# Oil Pressure Light!!



## GruvenVR6 (Aug 2, 1999)

So about 2 weeks ago, I was driving home from work, and my oil pressure light beeped and came on. It was the red blinking oil tin looking thing. So I pulled over right away, checked oil level. It was a tiny bit low, so I filled it. The light still stayed on. I drove it over to my mechanic's shop (which was close), and he said it could be nothing, or maybe more, so I left it there overnight, and he looked at it.
So I got it back from my mechanic, and he's not exactly sure what's happening with it. He put in a new Oil Pressure Sender and changed the oil (it was due anyway) to 20W50 Synthetic (10W30 before), but the problem is still there! He's not sure what else could be wrong, since it has more than enough oil pressure, and he thoroughly tested it.
With a new sender in place, and the light still on, I don't know where to go from here. It's driving me crazy, and I'm afraid that I'm damaging the car, even though it's been tested and has enough oil volume and pressure. Is the next step to replace the oil pump? If so, how much do those usually run for, and how hard are they to install?
Please help!! Thank you!


----------



## Peter Badore (Jun 17, 2002)

*Re: Oil Pressure Light!! (GruvenVR6)*

I have been told that non OEM oil filters can cause your oil pressure warning light problem. What kind of oil filter is on your S4? Also, a clogged oil inlet screen causes this problem on the 1.8l A4 turbos.
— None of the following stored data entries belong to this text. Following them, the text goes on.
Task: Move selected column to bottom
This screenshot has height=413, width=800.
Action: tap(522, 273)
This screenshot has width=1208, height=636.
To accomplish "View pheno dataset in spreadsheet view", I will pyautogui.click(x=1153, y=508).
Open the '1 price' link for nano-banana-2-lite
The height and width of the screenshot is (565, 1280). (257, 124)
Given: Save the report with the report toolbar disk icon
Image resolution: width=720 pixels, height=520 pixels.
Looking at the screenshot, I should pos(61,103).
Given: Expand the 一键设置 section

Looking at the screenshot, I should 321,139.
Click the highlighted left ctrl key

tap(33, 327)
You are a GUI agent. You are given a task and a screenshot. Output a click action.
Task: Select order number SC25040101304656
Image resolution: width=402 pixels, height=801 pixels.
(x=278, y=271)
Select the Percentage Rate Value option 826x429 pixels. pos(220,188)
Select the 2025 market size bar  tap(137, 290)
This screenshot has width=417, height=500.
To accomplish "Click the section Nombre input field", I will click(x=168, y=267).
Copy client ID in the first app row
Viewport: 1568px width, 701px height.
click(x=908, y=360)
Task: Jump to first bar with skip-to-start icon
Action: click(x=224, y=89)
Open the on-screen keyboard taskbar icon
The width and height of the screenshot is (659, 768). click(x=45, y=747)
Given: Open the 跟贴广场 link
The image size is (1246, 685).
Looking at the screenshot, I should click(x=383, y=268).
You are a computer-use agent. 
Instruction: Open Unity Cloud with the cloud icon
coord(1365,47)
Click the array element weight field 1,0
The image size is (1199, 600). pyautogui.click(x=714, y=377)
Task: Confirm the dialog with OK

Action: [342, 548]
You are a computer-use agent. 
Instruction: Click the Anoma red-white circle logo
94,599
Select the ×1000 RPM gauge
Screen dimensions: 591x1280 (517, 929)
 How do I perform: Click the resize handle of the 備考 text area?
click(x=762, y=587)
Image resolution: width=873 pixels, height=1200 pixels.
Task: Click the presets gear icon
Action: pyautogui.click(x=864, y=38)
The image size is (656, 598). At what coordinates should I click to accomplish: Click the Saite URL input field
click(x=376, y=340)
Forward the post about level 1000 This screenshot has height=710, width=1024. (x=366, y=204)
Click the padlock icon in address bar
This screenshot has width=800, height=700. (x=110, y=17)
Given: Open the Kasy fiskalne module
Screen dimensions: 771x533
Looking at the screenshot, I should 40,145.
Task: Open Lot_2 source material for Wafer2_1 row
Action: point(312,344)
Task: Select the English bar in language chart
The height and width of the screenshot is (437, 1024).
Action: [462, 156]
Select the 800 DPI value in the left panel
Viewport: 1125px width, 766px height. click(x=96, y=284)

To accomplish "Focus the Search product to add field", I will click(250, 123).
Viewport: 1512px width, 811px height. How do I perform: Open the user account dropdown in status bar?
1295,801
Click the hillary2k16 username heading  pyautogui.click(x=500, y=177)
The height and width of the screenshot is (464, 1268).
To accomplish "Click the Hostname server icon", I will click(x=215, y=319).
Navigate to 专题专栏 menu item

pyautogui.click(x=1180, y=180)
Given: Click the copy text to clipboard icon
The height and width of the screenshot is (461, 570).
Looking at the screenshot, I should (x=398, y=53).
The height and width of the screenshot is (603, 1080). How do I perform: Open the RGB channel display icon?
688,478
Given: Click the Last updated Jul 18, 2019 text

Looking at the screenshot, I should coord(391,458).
Changing your oil pump will be expensive and I don't see how that is the cause of the problem if you know for sure that the pressure is good. In my experience the Audi V6 engine has had more its share of
oil pressure problems. For your S4 and the A4 12 and 30 valve V6
engines Audi designers added an oil pressure safety valve along with an oil pressure control valve and changed the routing of the oil passageways to and from the oil filter. Possibly a control or safely valve is sticking. I do not agree with VW and Audi long oil change intervals. There can be a lot of varnish and sludge inside the engine and the oiling system is fairly intricate.


----------



## BarneyBumps (Jan 30, 2001)

*Re: Oil Pressure Light!! (GruvenVR6)*

Hi
Sounds like you are describing my A6 to me from about 8 months ago. Drove me nuts too !! I had new oil, pressure checked etc etc and in the end needed a new oil pump. The pump was fine but the valve/switch that regulates oil flow inside engine was intermittantly not working so sometimes oil was not reaching top part of engine.
Audi in their wisdom build this switch into the pump so whole lot needed replacing. Swell. Cost me over £400 fitted ($700ish?).
Radiator went 3 months later - dumped the Audi and now back with Passats - 6months and not cost me a penny yet in maintenance. God bless 'em.
Hope this helps but I hope this is not the problem with yours for the sake of your wallet !
Cheers


----------